• _YOUR TASK_
Every line with the string "Given" should be copied from the data.

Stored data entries
=-=-=-=-=
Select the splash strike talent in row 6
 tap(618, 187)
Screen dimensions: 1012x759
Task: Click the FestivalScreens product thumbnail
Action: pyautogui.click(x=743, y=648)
=-=-=-=-=
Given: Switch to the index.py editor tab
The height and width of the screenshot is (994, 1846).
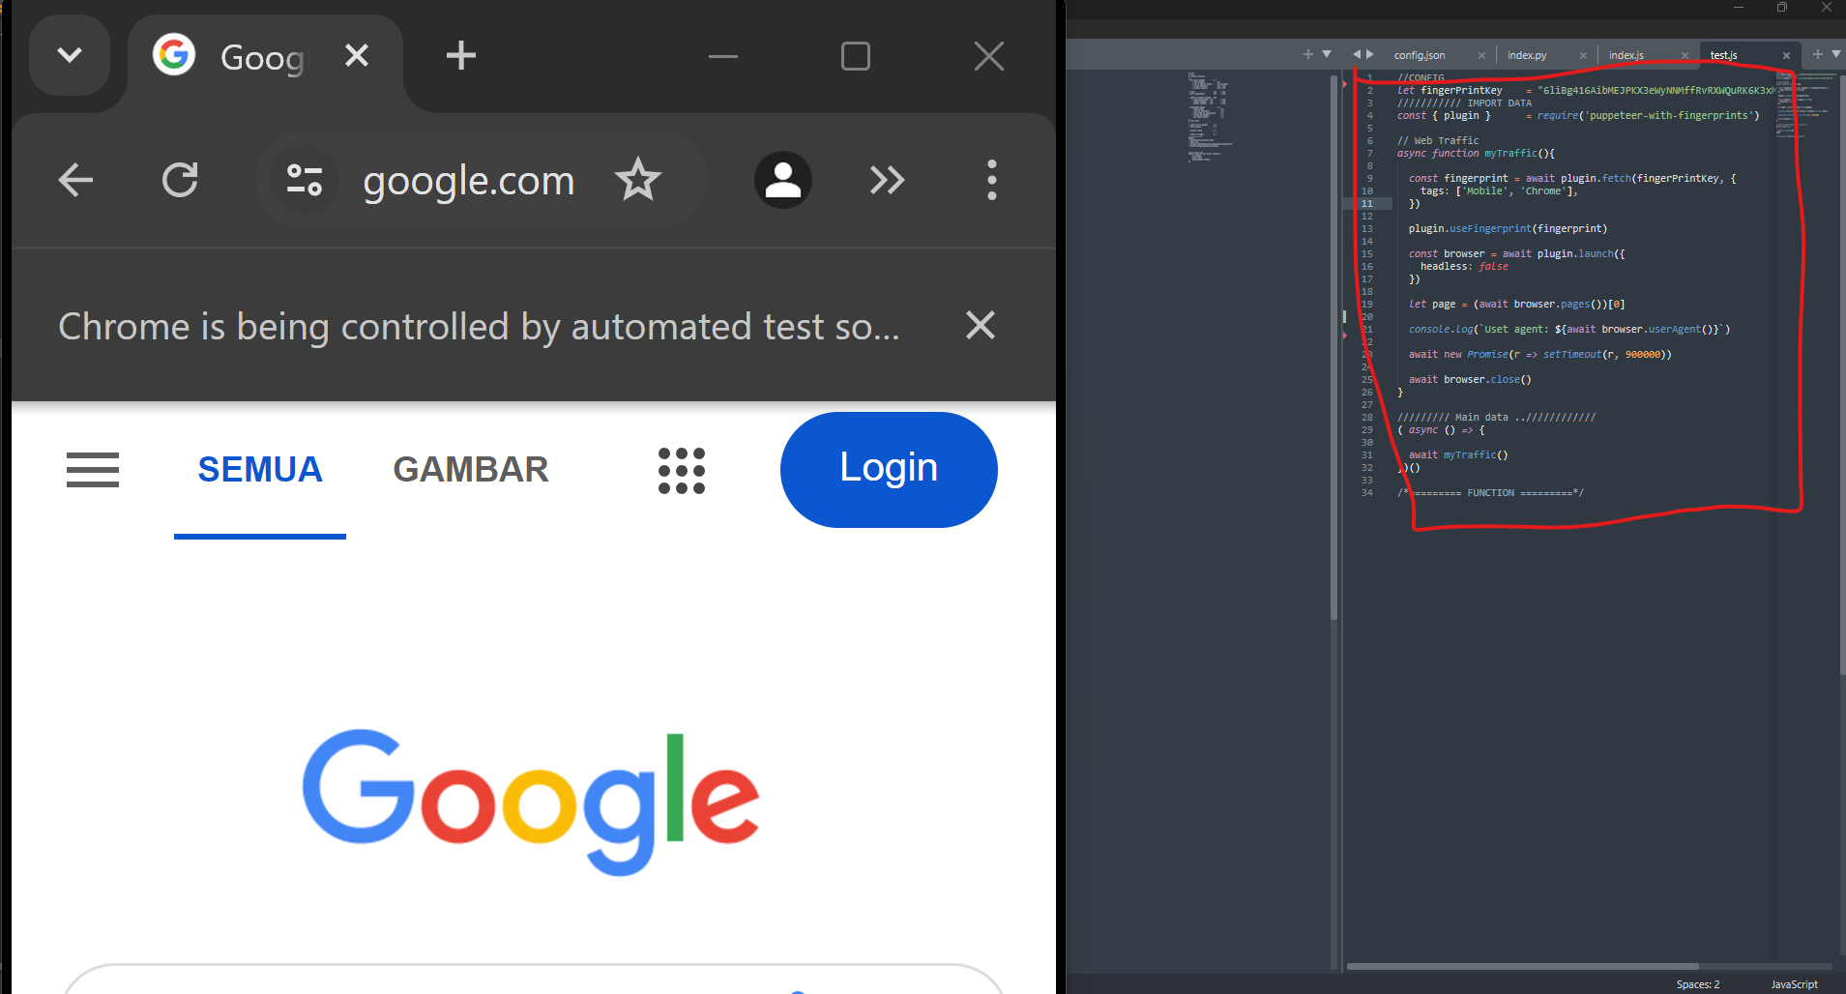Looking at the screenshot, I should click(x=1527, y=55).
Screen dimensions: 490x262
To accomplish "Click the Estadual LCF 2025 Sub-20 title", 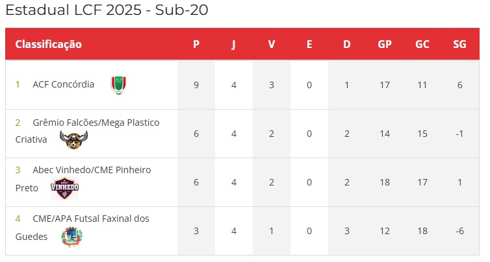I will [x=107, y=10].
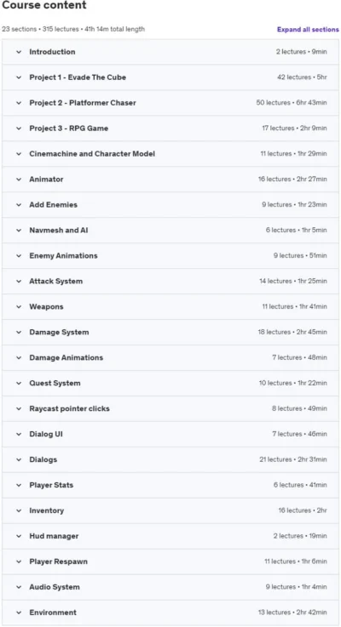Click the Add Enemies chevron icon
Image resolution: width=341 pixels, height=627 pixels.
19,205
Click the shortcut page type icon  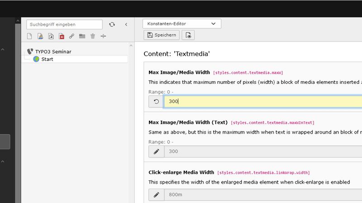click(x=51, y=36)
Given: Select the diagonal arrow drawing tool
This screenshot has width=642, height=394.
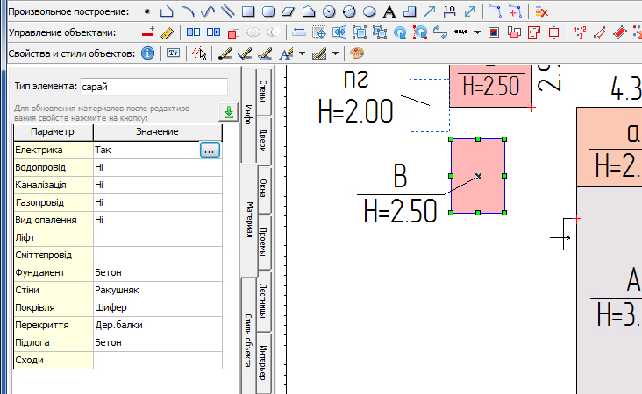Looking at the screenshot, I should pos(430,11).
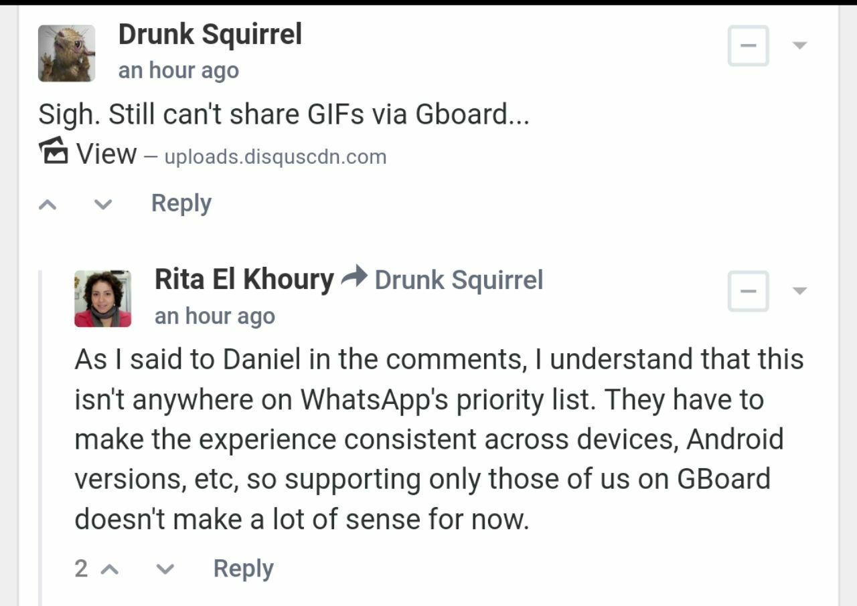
=-=-=-=-=
• _TASK RESULT_
Given: Switch to the index.py editor tab
Given: Select the diagonal arrow drawing tool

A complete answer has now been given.